WHAT IS BEING ASKED
Rewrite the items starting at the line that contains "Where should I" and running to the end, replacing "modal" with "dialog" and keeping everything else the same. Leave the pictures out.

SUPPLIED MATERIAL
* * *

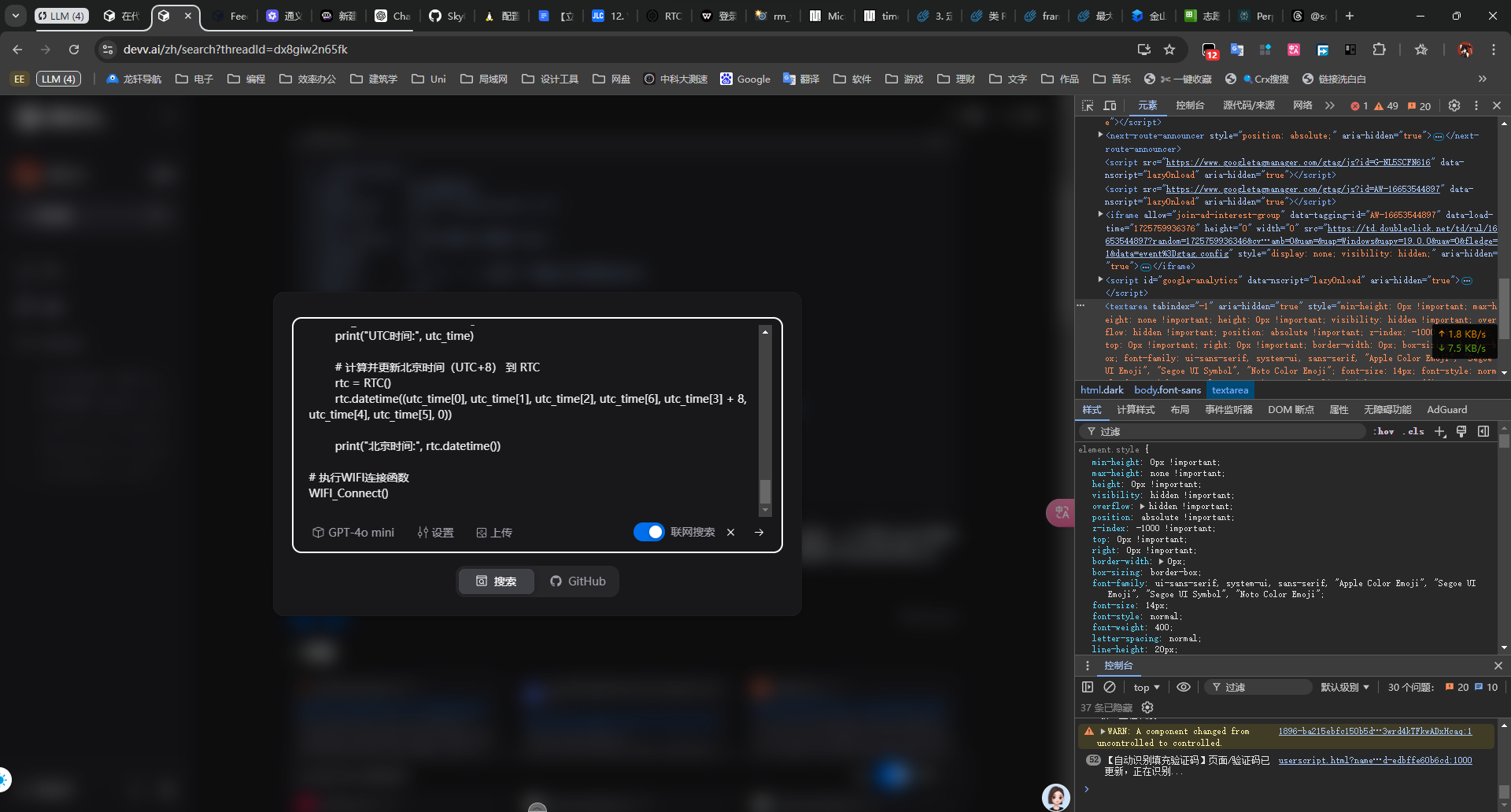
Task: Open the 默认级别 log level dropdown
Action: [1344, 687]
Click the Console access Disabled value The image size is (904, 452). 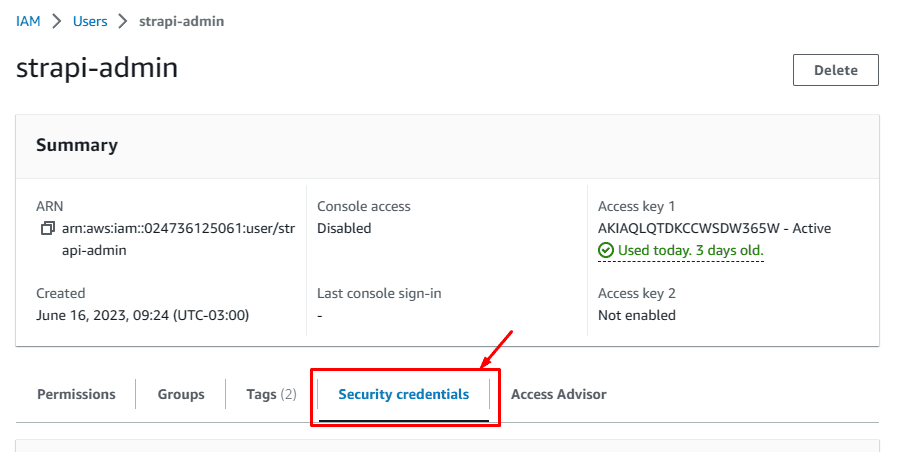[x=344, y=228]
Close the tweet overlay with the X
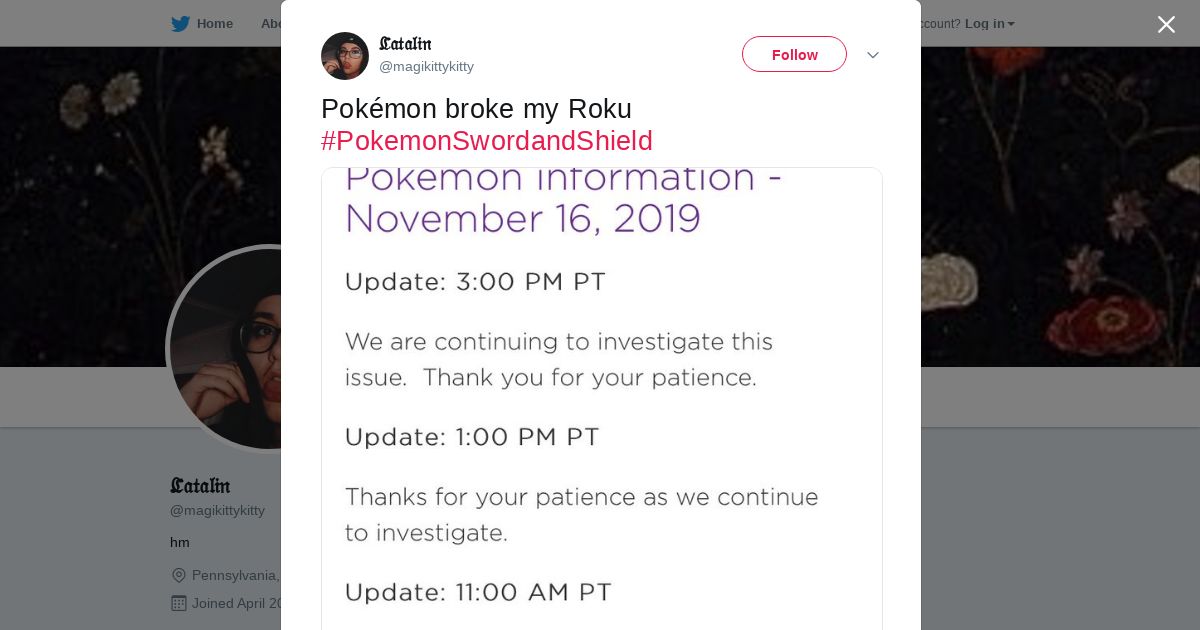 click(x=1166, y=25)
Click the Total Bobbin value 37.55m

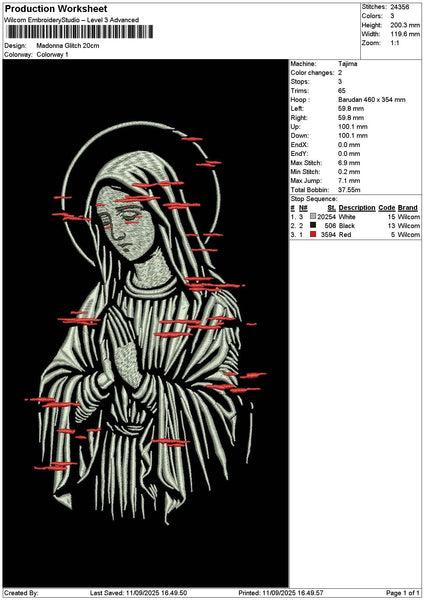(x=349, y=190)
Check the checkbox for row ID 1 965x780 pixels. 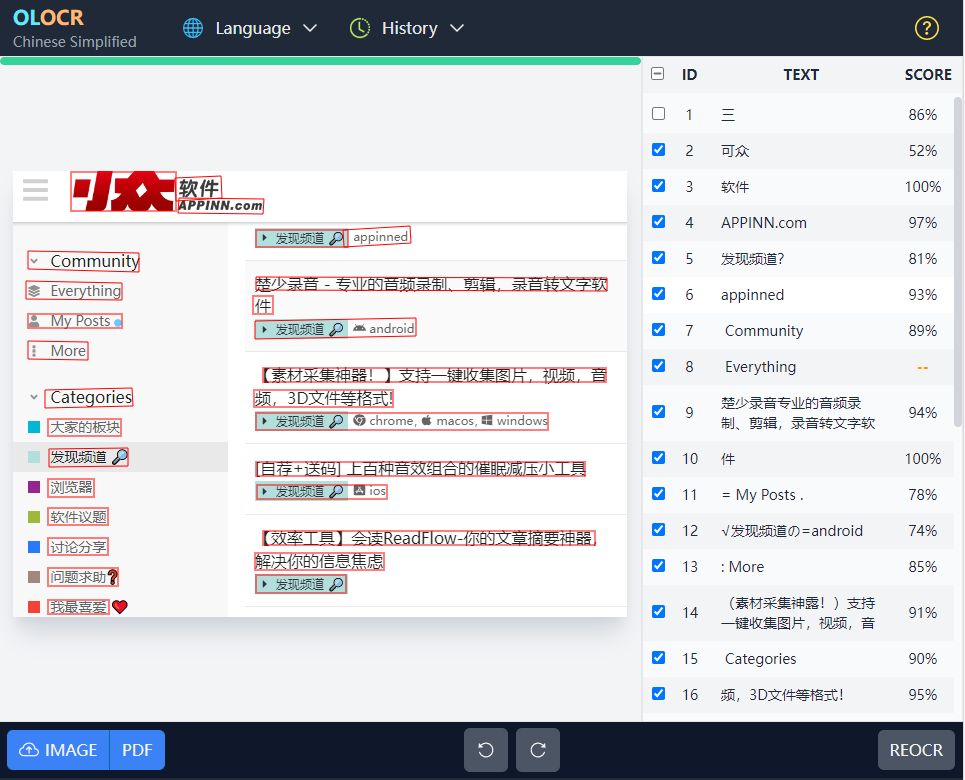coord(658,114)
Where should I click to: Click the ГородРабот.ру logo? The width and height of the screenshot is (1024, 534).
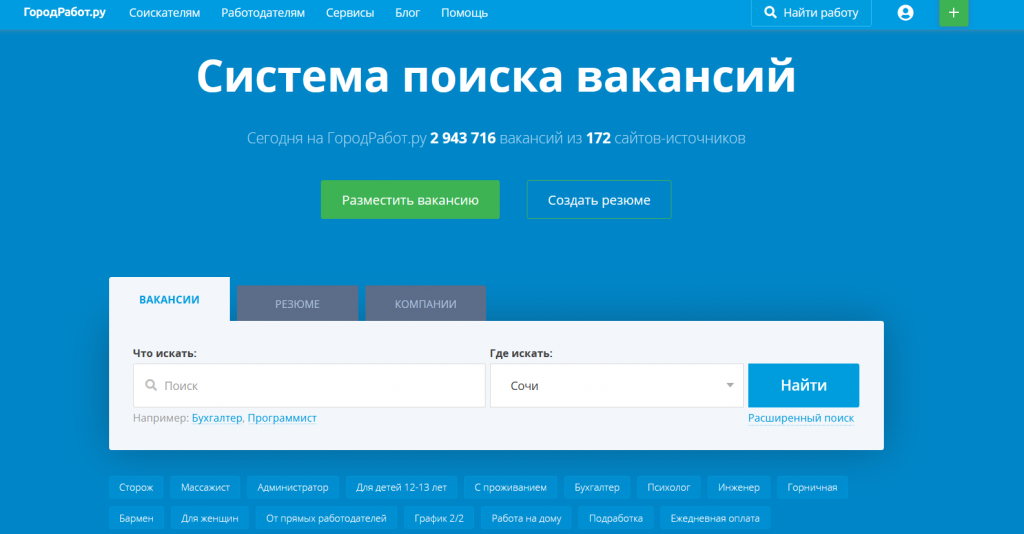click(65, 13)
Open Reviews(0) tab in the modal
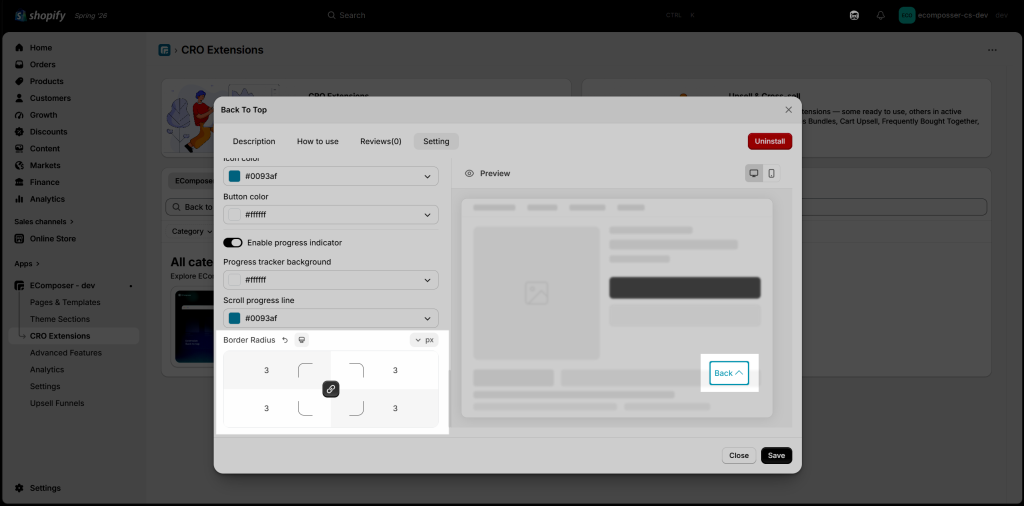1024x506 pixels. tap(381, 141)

* * *

EXERCISE RESULT
Where should I click to: Click the ГородРабот.ру logo? The width and height of the screenshot is (1024, 534).
click(65, 13)
Open Reviews(0) tab in the dialog
1024x506 pixels. tap(381, 141)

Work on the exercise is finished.